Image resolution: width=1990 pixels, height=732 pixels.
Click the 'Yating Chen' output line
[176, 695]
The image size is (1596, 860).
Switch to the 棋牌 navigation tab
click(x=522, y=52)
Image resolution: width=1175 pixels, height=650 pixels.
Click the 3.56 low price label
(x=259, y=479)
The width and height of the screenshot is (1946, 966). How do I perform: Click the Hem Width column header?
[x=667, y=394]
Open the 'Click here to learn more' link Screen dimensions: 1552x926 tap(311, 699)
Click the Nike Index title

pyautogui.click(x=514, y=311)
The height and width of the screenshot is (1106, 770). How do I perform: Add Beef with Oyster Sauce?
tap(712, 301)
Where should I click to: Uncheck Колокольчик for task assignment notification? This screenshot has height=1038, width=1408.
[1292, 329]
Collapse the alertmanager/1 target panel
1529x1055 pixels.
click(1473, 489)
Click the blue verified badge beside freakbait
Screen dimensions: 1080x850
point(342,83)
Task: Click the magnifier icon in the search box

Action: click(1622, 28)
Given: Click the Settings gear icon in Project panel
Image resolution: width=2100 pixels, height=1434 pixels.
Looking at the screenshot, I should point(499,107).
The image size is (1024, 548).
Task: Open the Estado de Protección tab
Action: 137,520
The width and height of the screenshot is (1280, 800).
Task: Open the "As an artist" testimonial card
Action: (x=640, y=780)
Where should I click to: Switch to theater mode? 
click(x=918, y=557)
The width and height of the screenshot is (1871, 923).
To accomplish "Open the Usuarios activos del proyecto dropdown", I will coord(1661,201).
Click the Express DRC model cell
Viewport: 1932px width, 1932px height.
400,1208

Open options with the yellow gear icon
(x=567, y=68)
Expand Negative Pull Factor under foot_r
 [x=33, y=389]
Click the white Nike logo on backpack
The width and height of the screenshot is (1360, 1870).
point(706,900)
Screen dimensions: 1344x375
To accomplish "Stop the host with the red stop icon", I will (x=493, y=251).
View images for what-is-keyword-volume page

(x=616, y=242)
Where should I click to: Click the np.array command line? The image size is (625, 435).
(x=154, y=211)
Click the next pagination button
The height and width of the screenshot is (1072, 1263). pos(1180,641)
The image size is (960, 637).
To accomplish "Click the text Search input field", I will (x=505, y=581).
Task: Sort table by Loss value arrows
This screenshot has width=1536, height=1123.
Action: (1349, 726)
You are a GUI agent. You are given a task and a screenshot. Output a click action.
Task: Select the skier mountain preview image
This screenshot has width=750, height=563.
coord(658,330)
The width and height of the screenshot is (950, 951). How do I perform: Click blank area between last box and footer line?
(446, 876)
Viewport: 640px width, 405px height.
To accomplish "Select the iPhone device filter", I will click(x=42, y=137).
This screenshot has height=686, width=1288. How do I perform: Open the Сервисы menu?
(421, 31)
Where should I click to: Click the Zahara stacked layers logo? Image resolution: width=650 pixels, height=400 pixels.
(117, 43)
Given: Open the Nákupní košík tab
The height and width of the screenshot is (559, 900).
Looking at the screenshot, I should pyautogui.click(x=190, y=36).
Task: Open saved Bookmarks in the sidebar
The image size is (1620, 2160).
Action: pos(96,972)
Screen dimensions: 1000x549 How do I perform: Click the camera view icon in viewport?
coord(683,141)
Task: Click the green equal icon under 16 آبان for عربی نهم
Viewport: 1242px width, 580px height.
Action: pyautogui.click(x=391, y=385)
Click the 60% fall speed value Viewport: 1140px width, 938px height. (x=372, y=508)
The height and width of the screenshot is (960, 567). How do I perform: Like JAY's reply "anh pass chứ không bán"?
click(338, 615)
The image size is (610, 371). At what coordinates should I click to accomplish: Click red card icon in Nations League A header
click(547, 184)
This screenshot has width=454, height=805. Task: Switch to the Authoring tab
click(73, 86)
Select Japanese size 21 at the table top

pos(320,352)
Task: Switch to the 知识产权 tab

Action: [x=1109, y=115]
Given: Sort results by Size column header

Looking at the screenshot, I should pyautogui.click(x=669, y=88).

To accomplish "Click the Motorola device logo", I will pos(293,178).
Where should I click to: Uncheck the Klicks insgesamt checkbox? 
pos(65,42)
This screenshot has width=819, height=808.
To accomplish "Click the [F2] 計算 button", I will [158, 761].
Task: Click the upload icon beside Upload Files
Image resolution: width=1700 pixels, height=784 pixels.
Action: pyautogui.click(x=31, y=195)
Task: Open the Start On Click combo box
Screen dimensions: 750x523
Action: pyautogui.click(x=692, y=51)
§
# [TASK ITEM]
Across the entries above, tally every line that includes the string "beside", then state only the count.

# [PROBLEM SOLUTION]
2